Task instructions |
Each entry below should be printed exactly as given.

Supplied data |
::::::::
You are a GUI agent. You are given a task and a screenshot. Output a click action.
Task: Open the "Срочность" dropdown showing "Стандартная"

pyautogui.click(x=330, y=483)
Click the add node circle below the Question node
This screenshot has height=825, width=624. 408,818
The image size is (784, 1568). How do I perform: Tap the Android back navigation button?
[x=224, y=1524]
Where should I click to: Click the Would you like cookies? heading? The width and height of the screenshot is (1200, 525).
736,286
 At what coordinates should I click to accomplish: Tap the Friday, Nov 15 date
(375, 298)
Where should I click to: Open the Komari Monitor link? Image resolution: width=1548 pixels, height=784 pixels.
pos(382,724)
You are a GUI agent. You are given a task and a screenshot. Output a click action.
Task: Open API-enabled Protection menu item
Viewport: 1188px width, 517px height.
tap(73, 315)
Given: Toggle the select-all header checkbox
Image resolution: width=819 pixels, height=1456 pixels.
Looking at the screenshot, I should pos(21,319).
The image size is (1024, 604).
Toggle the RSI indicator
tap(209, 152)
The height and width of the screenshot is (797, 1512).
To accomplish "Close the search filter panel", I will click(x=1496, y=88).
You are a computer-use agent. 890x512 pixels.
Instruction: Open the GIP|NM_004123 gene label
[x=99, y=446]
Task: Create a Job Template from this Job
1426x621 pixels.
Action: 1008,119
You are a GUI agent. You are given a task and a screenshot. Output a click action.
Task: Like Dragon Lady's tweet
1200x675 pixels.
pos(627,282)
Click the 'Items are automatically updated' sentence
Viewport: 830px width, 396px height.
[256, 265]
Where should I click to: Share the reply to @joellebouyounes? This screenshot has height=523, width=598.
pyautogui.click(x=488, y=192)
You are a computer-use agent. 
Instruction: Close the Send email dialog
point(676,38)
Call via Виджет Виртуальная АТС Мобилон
::::::::
Problem solution |
You are a GUI agent. You are given a task and a screenshot. Output a click action.
Task: Open the "Срочность" dropdown showing "Стандартная"

pyautogui.click(x=330, y=483)
Click the add node circle below the Question node
This screenshot has height=825, width=624. 408,818
The image size is (784, 1568). How do I perform: Tap the Android back navigation button?
[x=224, y=1524]
Where should I click to: Click the Would you like cookies? heading? The width and height of the screenshot is (1200, 525).
736,286
 At what coordinates should I click to accomplish: Tap the Friday, Nov 15 date
(375, 298)
Where should I click to: Open the Komari Monitor link? Image resolution: width=1548 pixels, height=784 pixels.
pos(382,724)
You are a GUI agent. You are given a task and a screenshot. Output a click action.
Task: Open API-enabled Protection menu item
Viewport: 1188px width, 517px height.
tap(73, 315)
Given: Toggle the select-all header checkbox
Image resolution: width=819 pixels, height=1456 pixels.
Looking at the screenshot, I should pos(21,319).
The image size is (1024, 604).
Toggle the RSI indicator
tap(209, 152)
The height and width of the screenshot is (797, 1512).
To accomplish "Close the search filter panel", I will click(x=1496, y=88).
You are a computer-use agent. 890x512 pixels.
Instruction: Open the GIP|NM_004123 gene label
[x=99, y=446]
Task: Create a Job Template from this Job
1426x621 pixels.
Action: 1008,119
You are a GUI agent. You are given a task and a screenshot. Output a click action.
Task: Like Dragon Lady's tweet
1200x675 pixels.
pos(627,282)
Click the 'Items are automatically updated' sentence
Viewport: 830px width, 396px height.
[256, 265]
Where should I click to: Share the reply to @joellebouyounes? This screenshot has height=523, width=598.
pyautogui.click(x=488, y=192)
You are a computer-use agent. 
Instruction: Close the Send email dialog
point(676,38)
Call via Виджет Виртуальная АТС Мобилон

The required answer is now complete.